Prompt 1: Set down again the rows from the line containing "Task: Move the Product data panel down" through the end of the rows, leaving out the pictures.
——
Progress is not a straight line, there’s going to be moments in any given part of the world where things are terrible.  But, having said all that, I think things are going to work out.  Barack Obama on Anthony Bourdain: Parts Unknown: Vietnam, September, 2016

 

Some history experts say the American Revolution was really the nation’s first civil war.  The revolution divided many families.  Perhaps the most famous example was the family of Benjamin Franklin.  Ben Franklin signed the Declaration of Independence. His son William was governor of the colony of New Jersey.  He supported the king.  Political disagreement about the war tore apart this father and son for the rest of their lives.  The Making of a Nation, Rich Kleinfeldt and Rich Feldman

 

A light goes on in my head.  Are we having a revolution?  Bernie Sanders’ 2016 campaign was about starting a revolution.  Now we have it, the revolution, but not the one Sanders wanted.  Underneath the noise of the Russian collusion investigation, sexual abuse revelations, Congressional failures, and the escalation of the various arguments that divide right and left, a quiet Revolution is slowly but relentlessly moving forward, Trompudo’s Revolution.  It’s real.  It’s undeniable.  And, it’s chilling for those who are on the other side.

 

Sea Gull Cellar Bar Napkin Art, Roy Hoggard artist

Sea Gull Cellar Bar Napkin Art, Roy Hoggard artist

 

What does this revolution look like?  It affects pretty much everything.  Here is how Andrew Sullivan describes the current situation in a recent post:

 

The past week was another watershed, it seems to me, in the rising power of Donald Trump. Flake is quitting; Corker is retiring; McCain is mortal. Sasse, Murkowski, Collins, and Paul remain, but the odds are mounting against them. A new slew of Bannonite candidates is emerging from under various rocks and crannies to take their places. The Trump propaganda machine was given a chance to turn the Russia story into a Clinton scandal – lowering even further the possibility of impeachment – and gleefully took it. The FBI is the next target for a barrage of hostile propaganda, since it might expose the Supreme Leader. Mueller is being daily savaged in the right wing press. Outside Washington, Trump’s targets are faltering. The NFL is reeling; a Gold Star widow is attacked; Obamacare is at risk of being sabotaged to death; the EPA is castrated.
——
Prompt 2: In the extracted text, which colony was Benjamin Franklin's son William governor of?

Records for this exercise:
——
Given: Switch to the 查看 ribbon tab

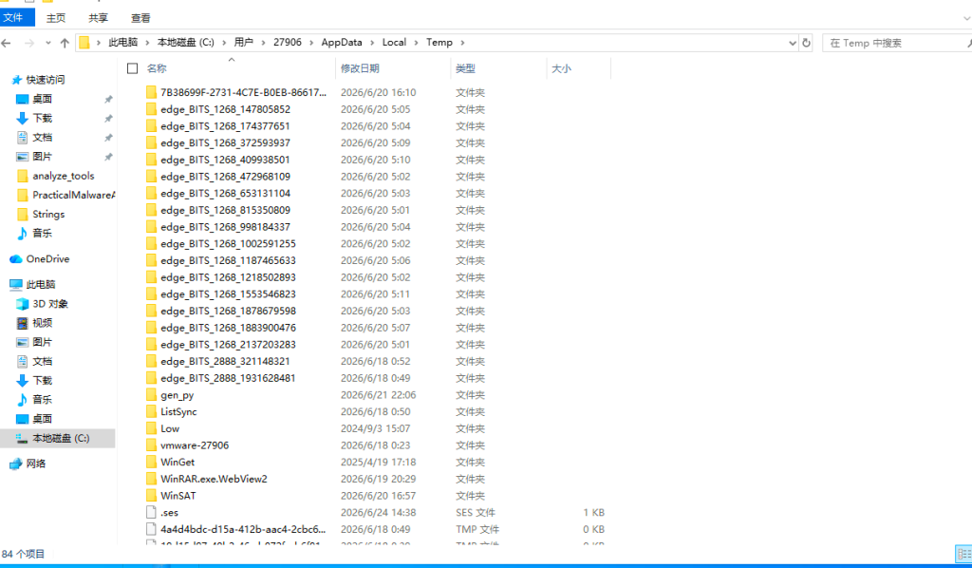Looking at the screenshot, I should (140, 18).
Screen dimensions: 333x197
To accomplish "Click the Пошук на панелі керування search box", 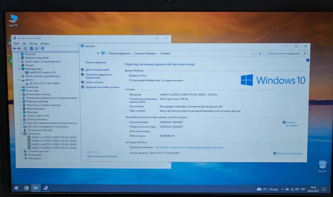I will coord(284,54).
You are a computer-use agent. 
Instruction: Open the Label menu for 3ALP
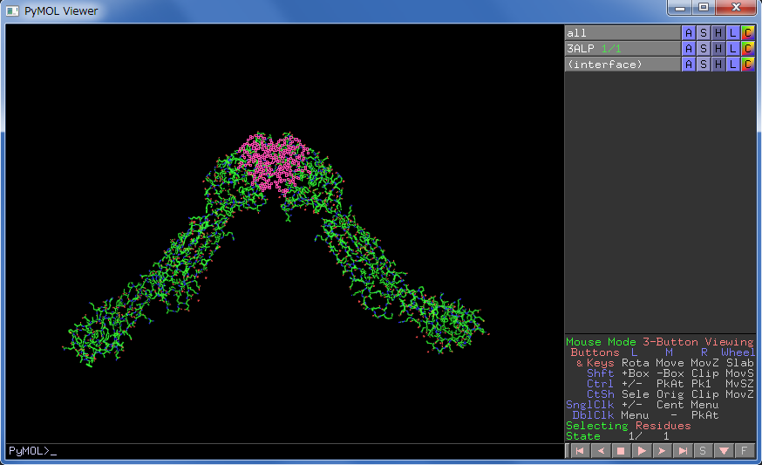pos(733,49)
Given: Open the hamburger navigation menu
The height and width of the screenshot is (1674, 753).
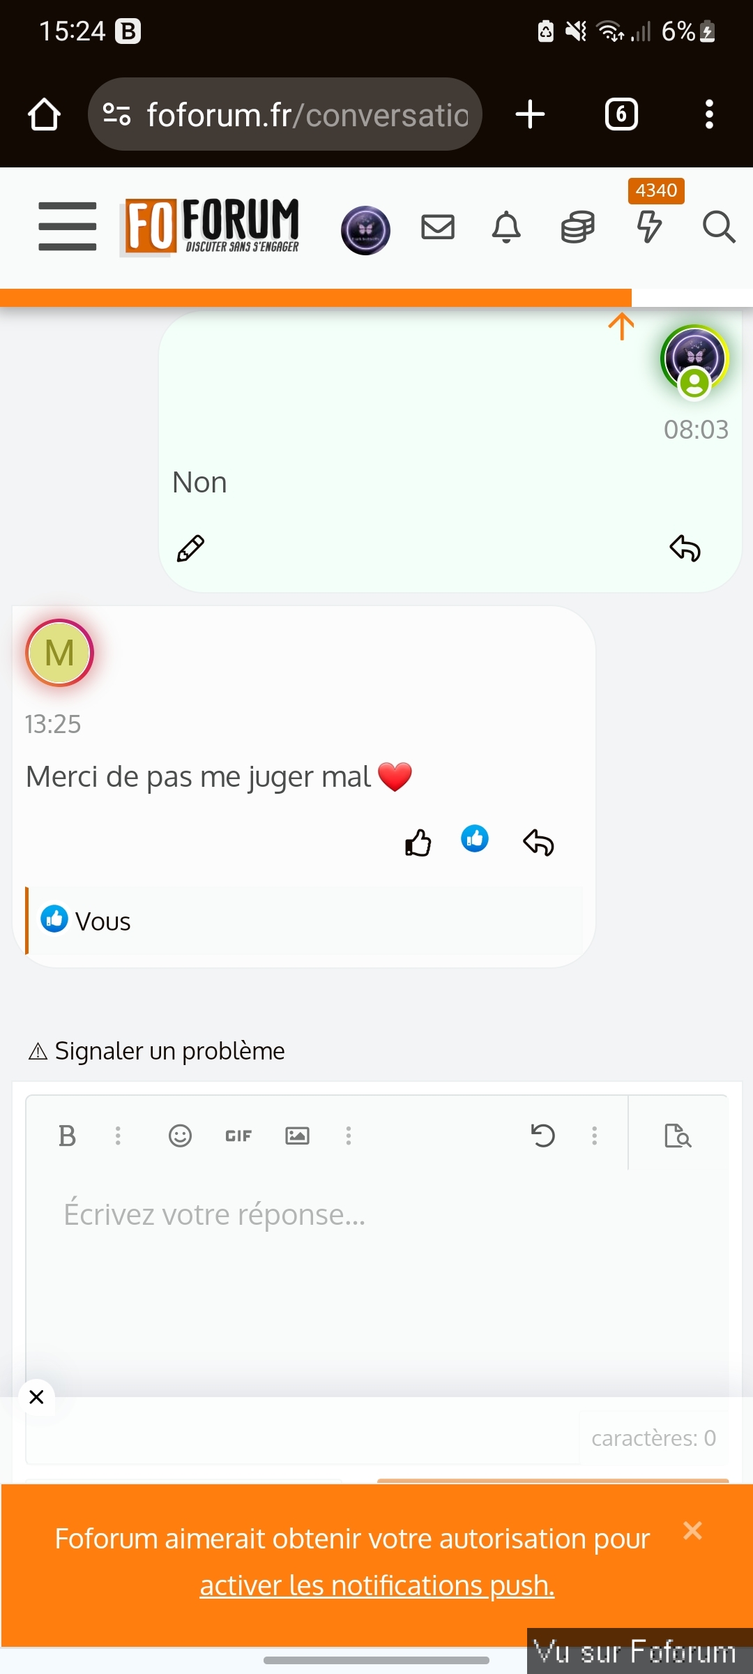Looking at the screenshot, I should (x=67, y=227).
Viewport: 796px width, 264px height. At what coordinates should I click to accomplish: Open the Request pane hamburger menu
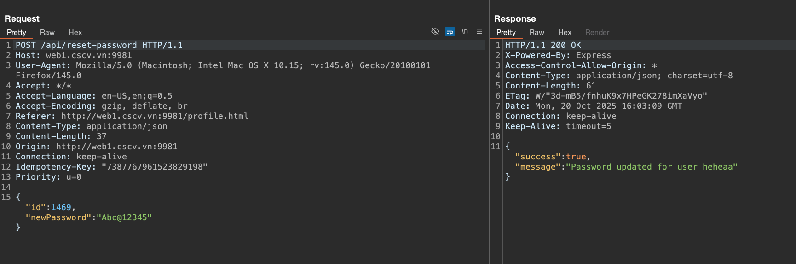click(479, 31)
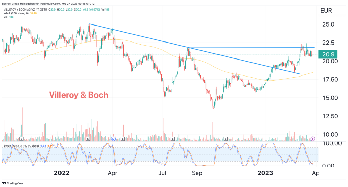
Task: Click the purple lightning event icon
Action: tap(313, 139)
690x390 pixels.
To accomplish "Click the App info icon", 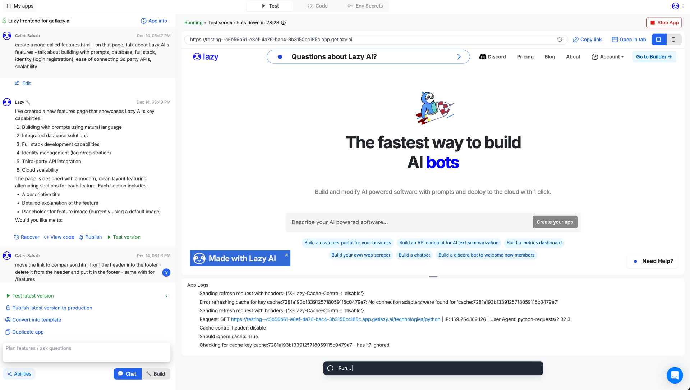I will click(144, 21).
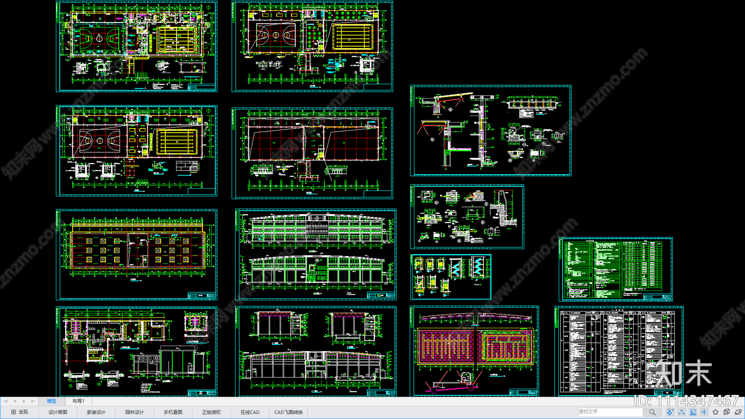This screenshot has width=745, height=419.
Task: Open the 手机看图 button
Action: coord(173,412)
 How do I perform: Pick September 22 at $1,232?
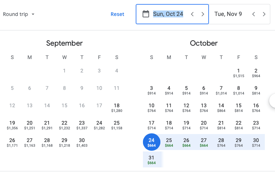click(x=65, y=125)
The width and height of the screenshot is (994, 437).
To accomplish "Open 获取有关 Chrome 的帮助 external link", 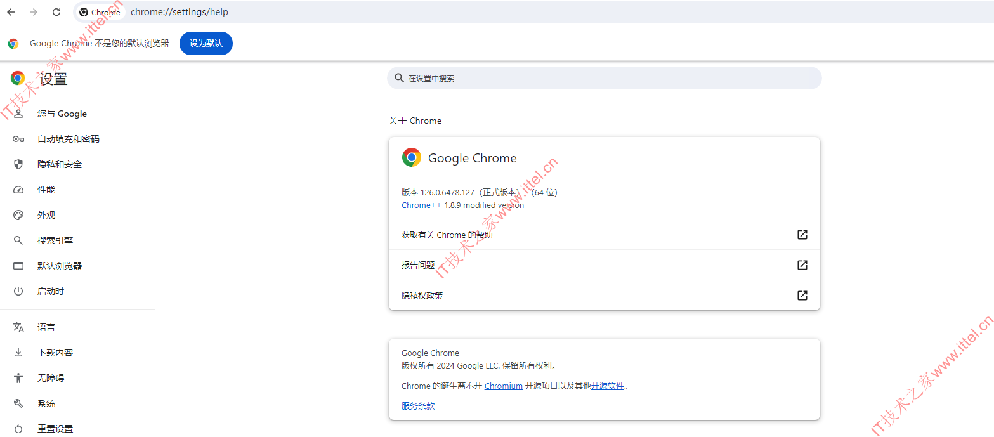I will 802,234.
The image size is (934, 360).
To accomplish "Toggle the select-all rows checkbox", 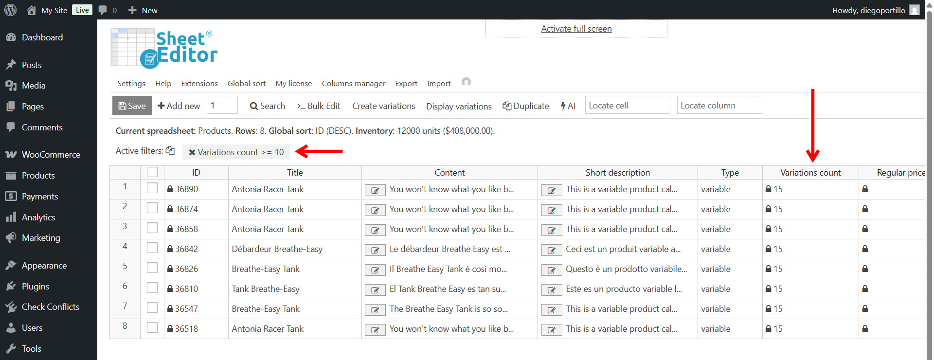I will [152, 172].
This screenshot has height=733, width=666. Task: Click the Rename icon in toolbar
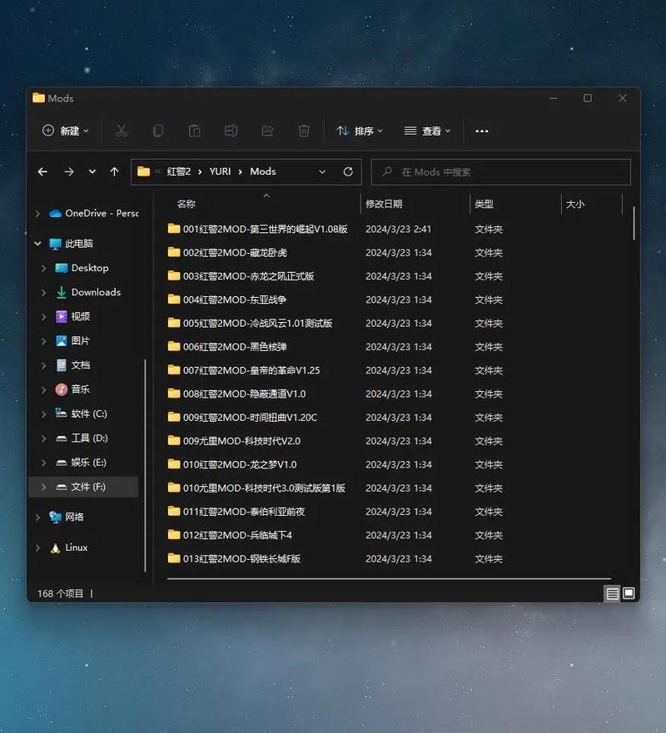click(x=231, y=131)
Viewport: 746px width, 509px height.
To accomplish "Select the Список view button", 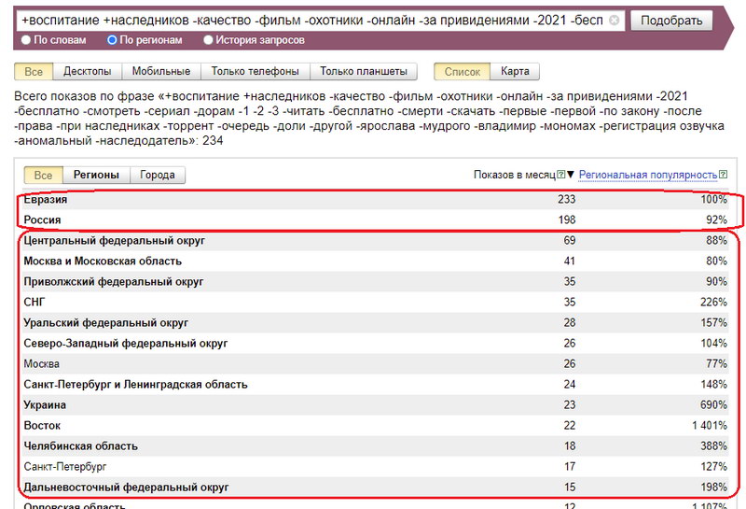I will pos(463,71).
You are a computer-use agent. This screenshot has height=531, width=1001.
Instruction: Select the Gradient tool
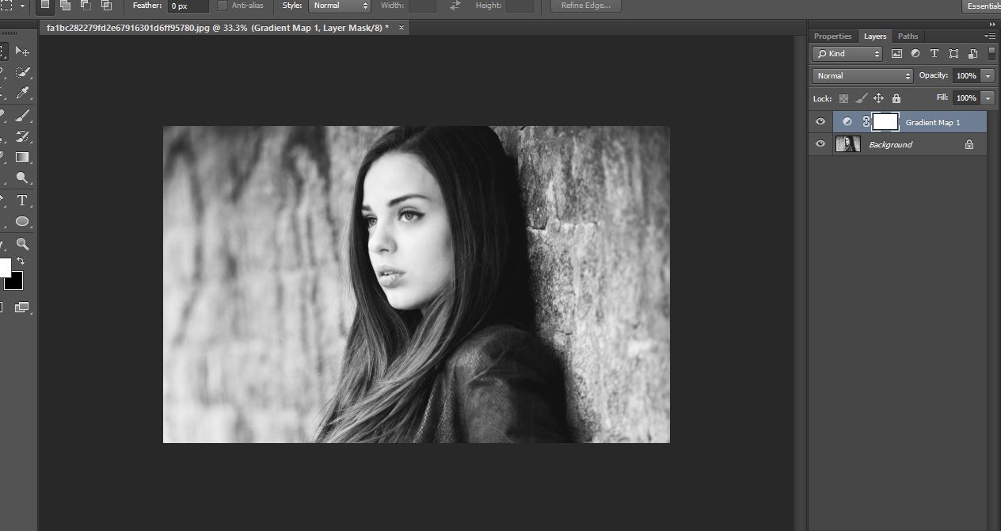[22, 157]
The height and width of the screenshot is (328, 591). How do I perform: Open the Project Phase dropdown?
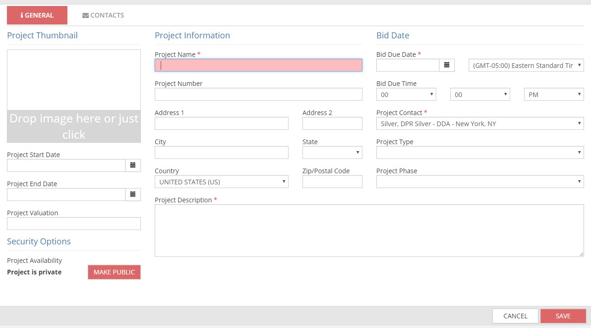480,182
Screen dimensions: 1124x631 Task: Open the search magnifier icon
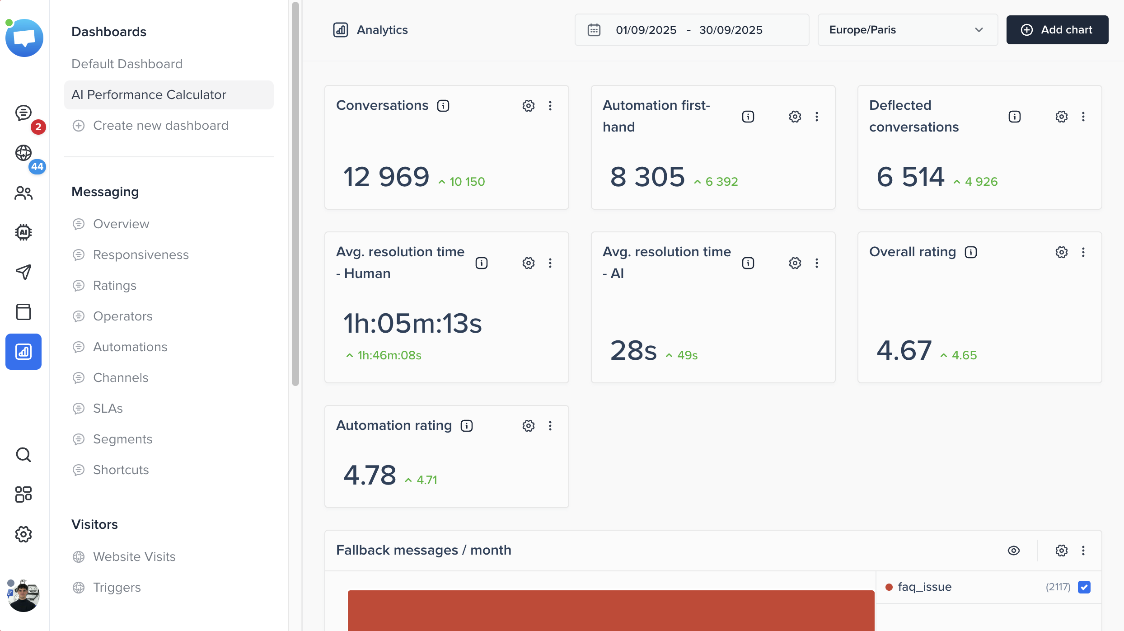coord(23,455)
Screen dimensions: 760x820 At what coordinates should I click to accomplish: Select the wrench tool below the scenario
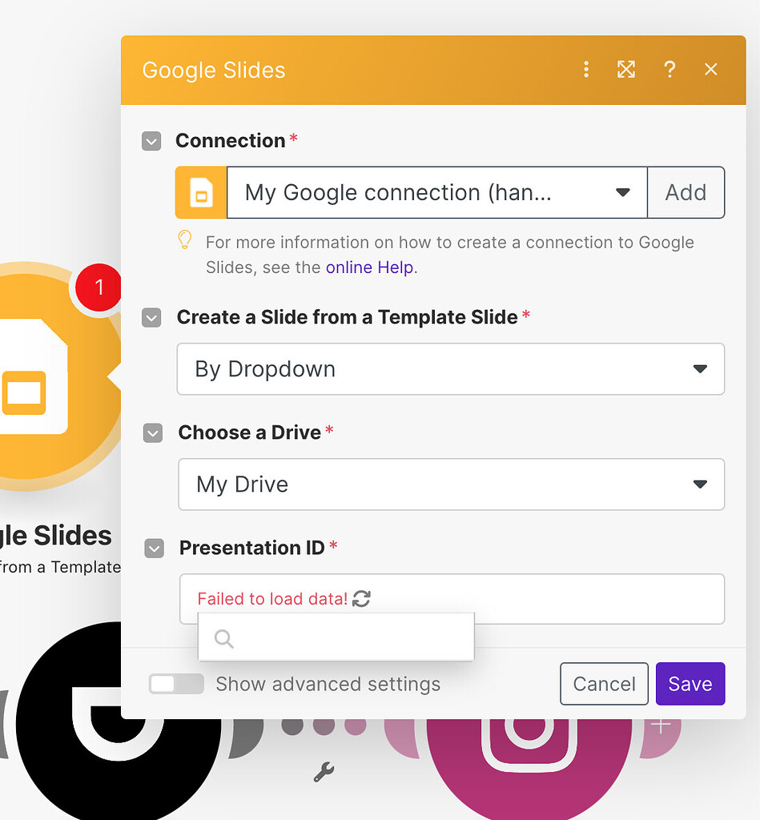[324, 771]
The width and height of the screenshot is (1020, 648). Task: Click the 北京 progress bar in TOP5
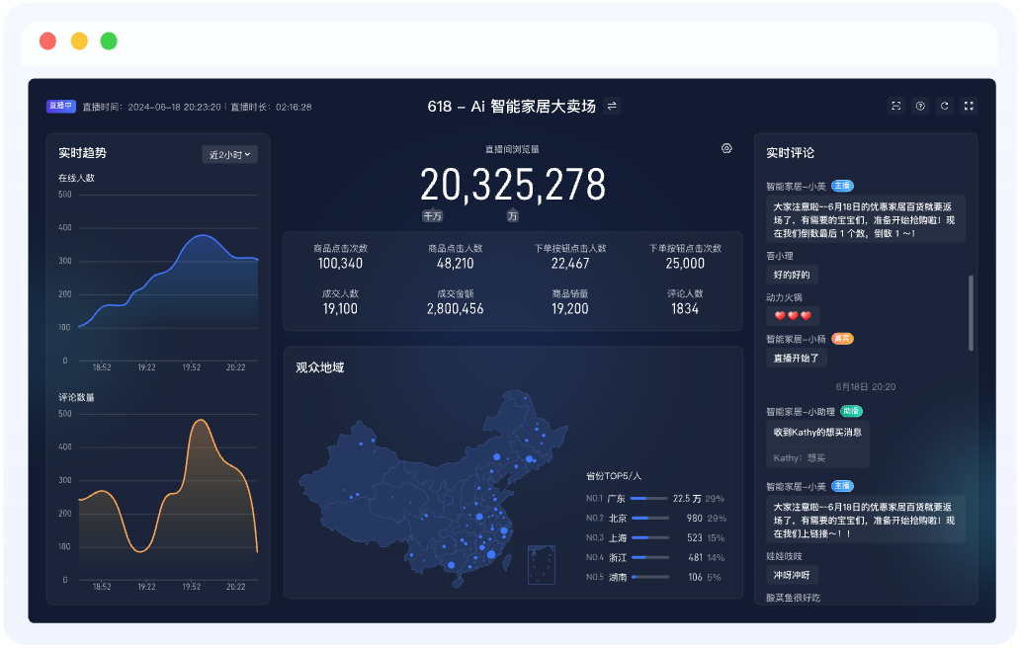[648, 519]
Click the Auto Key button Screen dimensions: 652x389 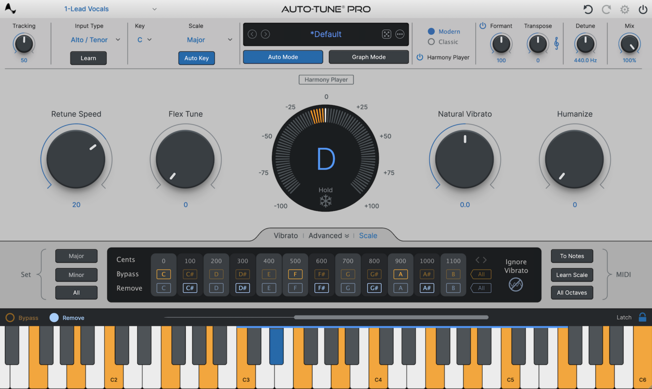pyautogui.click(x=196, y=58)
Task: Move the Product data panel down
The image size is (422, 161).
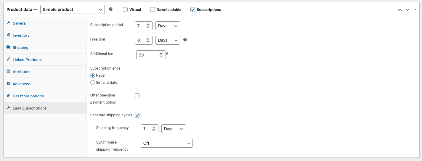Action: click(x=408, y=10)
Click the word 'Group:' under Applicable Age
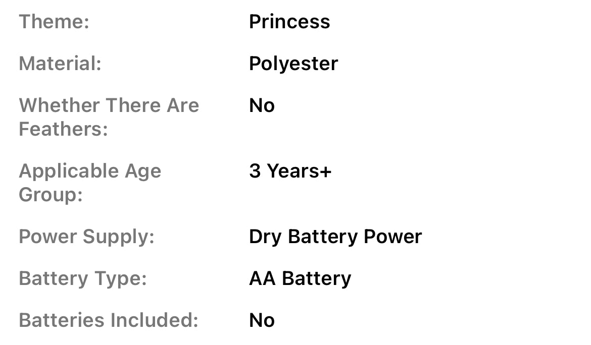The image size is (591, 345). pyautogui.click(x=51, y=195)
——
Final answer 1:
Task: Move the Product data panel down
The image size is (422, 161).
Action: click(x=408, y=10)
Click the word 'Group:' under Applicable Age
The image size is (591, 345). pyautogui.click(x=51, y=195)

Final answer 2: New Jersey.